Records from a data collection
*** Begin section ***

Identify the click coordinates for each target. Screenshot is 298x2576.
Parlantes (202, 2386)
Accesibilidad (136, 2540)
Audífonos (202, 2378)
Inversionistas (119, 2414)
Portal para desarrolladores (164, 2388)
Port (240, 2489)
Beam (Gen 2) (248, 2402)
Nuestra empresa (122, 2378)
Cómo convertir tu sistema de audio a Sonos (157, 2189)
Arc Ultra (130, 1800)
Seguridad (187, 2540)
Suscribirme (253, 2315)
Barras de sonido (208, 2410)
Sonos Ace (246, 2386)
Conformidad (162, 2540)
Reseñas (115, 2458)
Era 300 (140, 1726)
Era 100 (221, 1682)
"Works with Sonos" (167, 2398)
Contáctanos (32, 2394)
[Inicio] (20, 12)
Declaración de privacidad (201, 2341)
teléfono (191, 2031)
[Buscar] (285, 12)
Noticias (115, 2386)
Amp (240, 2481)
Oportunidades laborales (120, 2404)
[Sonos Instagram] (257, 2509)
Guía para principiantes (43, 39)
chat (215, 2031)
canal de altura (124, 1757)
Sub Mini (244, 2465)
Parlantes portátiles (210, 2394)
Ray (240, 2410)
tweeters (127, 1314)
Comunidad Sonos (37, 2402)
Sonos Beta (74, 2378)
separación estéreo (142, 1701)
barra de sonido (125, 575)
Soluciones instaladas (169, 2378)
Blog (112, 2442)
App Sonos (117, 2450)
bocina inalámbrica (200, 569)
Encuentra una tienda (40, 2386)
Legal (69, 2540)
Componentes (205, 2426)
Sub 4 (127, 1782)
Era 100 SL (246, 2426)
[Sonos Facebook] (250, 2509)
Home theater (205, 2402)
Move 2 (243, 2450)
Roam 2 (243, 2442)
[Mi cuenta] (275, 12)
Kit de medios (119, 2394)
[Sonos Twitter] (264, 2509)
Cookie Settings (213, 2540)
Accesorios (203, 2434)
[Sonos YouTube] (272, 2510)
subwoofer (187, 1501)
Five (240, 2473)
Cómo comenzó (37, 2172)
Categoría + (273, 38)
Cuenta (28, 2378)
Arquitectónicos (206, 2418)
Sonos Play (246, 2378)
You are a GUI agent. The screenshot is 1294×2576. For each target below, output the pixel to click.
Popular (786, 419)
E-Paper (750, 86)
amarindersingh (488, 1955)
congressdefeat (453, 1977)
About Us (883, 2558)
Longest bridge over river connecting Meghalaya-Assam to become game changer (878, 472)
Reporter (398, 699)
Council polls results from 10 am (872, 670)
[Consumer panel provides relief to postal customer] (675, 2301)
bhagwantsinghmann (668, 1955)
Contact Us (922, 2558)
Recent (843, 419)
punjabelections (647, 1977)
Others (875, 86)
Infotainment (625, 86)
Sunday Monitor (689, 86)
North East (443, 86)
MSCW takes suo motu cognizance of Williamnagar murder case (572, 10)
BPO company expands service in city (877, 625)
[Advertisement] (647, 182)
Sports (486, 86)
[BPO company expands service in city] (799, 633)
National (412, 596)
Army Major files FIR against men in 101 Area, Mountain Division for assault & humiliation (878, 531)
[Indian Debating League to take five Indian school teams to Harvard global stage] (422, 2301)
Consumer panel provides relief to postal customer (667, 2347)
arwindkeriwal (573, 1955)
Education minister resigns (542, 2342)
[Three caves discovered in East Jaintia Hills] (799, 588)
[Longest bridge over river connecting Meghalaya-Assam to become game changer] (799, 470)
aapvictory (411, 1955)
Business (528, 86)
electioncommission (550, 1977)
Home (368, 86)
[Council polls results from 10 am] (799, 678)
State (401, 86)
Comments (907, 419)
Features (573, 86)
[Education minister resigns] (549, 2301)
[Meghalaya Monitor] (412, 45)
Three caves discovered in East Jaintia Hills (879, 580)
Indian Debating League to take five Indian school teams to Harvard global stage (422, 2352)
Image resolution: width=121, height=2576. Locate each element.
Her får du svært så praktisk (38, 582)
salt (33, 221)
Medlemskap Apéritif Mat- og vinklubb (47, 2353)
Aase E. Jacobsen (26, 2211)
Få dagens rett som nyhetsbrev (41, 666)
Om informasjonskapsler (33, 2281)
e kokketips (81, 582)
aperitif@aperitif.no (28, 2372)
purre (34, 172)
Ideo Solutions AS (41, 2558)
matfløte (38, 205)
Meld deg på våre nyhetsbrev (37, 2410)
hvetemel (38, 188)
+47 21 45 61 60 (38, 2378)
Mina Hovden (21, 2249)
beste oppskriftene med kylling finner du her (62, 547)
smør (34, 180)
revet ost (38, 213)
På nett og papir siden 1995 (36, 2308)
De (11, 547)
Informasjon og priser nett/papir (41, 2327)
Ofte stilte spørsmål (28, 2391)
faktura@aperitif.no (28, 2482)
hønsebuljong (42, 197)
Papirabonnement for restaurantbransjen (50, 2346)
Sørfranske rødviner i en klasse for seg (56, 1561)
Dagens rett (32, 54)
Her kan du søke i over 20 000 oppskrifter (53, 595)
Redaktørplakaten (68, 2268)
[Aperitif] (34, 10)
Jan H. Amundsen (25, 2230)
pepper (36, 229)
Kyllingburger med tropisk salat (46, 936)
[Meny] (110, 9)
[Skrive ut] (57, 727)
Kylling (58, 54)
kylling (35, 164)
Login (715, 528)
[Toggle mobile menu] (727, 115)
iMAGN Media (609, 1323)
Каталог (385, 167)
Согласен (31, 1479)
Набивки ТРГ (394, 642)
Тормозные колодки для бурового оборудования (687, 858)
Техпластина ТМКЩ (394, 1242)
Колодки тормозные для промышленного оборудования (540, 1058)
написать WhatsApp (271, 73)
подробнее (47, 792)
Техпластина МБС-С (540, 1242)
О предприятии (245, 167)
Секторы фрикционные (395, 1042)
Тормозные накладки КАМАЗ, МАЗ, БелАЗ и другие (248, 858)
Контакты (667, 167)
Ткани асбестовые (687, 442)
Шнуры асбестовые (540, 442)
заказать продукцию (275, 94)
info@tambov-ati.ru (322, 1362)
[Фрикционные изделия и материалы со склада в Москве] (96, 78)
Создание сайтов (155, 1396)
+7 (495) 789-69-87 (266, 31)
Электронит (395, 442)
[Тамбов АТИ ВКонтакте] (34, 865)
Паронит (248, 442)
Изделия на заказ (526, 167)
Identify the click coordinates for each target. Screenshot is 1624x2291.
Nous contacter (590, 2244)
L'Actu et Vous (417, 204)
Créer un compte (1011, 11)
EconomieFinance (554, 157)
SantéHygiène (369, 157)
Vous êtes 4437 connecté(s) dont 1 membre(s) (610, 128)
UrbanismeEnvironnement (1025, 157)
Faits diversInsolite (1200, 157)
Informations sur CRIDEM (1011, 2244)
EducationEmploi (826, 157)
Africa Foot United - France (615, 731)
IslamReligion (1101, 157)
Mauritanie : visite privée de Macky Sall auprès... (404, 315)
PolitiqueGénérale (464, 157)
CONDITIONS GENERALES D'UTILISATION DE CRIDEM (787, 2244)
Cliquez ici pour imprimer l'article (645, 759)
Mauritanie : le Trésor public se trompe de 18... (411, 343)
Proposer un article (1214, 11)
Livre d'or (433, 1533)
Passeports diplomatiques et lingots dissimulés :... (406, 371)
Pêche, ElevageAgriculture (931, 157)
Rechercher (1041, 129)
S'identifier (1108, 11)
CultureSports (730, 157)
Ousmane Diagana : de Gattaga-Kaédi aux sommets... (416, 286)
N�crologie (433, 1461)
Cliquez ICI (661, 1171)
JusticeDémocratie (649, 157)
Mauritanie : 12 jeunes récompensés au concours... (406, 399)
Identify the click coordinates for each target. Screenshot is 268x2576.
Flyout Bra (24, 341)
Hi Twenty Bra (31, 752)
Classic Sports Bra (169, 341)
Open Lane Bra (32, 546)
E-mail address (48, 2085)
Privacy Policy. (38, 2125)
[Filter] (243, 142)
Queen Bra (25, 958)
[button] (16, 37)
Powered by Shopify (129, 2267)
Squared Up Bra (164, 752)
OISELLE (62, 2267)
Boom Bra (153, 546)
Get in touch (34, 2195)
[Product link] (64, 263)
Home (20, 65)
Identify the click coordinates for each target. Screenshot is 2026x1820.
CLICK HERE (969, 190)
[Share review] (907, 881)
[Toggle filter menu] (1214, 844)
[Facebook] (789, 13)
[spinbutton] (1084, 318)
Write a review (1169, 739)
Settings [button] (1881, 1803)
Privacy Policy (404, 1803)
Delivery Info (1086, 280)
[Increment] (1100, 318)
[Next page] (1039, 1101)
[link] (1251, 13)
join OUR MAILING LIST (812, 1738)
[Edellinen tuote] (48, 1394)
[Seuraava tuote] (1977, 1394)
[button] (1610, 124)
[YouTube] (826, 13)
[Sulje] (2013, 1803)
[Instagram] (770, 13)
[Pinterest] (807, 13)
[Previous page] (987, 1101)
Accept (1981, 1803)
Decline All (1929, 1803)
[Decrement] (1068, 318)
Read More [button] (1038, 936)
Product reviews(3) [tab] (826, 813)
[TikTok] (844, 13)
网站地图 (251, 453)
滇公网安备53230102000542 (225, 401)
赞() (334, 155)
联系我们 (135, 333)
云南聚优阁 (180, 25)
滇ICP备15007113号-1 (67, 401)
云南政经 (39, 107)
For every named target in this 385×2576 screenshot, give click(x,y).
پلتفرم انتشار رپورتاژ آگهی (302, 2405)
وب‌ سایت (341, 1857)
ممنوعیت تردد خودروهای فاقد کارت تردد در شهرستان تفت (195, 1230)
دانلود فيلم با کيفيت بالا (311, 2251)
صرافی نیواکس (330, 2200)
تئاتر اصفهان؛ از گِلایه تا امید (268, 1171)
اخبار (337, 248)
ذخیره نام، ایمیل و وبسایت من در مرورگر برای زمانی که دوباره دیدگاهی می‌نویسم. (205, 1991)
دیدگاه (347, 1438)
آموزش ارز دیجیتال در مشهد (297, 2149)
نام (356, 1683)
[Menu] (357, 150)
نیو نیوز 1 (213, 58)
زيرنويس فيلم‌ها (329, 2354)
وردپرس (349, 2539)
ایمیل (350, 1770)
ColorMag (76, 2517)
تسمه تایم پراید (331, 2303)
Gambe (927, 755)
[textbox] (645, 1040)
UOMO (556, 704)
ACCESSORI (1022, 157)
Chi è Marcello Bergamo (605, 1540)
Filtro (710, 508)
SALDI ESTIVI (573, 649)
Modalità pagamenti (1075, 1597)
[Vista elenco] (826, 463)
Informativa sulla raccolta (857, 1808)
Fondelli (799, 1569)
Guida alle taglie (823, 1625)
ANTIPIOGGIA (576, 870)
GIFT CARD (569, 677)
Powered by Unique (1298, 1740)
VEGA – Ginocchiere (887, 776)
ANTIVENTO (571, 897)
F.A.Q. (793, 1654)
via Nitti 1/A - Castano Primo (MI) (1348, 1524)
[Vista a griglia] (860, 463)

*** End section ***

▶ [Task prompt]:
Working from the data above, extract solely the lines from the one containing "Электронит (395, 442)" through the one containing "Get in touch (34, 2195)", exactly as they appear, both included.

▶ [Answer space]:
Электронит (395, 442)
[Тамбов АТИ ВКонтакте] (34, 865)
Паронит (248, 442)
Изделия на заказ (526, 167)
Identify the click coordinates for each target. Screenshot is 1624x2291.
Nous contacter (590, 2244)
L'Actu et Vous (417, 204)
Créer un compte (1011, 11)
EconomieFinance (554, 157)
SantéHygiène (369, 157)
Vous êtes 4437 connecté(s) dont 1 membre(s) (610, 128)
UrbanismeEnvironnement (1025, 157)
Faits diversInsolite (1200, 157)
Informations sur CRIDEM (1011, 2244)
EducationEmploi (826, 157)
Africa Foot United - France (615, 731)
IslamReligion (1101, 157)
Mauritanie : visite privée de Macky Sall auprès... (404, 315)
PolitiqueGénérale (464, 157)
CONDITIONS GENERALES D'UTILISATION DE CRIDEM (787, 2244)
Cliquez ici pour imprimer l'article (645, 759)
Mauritanie : le Trésor public se trompe de 18... (411, 343)
Proposer un article (1214, 11)
Livre d'or (433, 1533)
Passeports diplomatiques et lingots dissimulés :... (406, 371)
Pêche, ElevageAgriculture (931, 157)
Rechercher (1041, 129)
S'identifier (1108, 11)
CultureSports (730, 157)
Ousmane Diagana : de Gattaga-Kaédi aux sommets... (416, 286)
N�crologie (433, 1461)
Cliquez ICI (661, 1171)
JusticeDémocratie (649, 157)
Mauritanie : 12 jeunes récompensés au concours... (406, 399)
Identify the click coordinates for each target. Screenshot is 268x2576.
Flyout Bra (24, 341)
Hi Twenty Bra (31, 752)
Classic Sports Bra (169, 341)
Open Lane Bra (32, 546)
E-mail address (48, 2085)
Privacy Policy. (38, 2125)
[Filter] (243, 142)
Queen Bra (25, 958)
[button] (16, 37)
Powered by Shopify (129, 2267)
Squared Up Bra (164, 752)
OISELLE (62, 2267)
Boom Bra (153, 546)
Get in touch (34, 2195)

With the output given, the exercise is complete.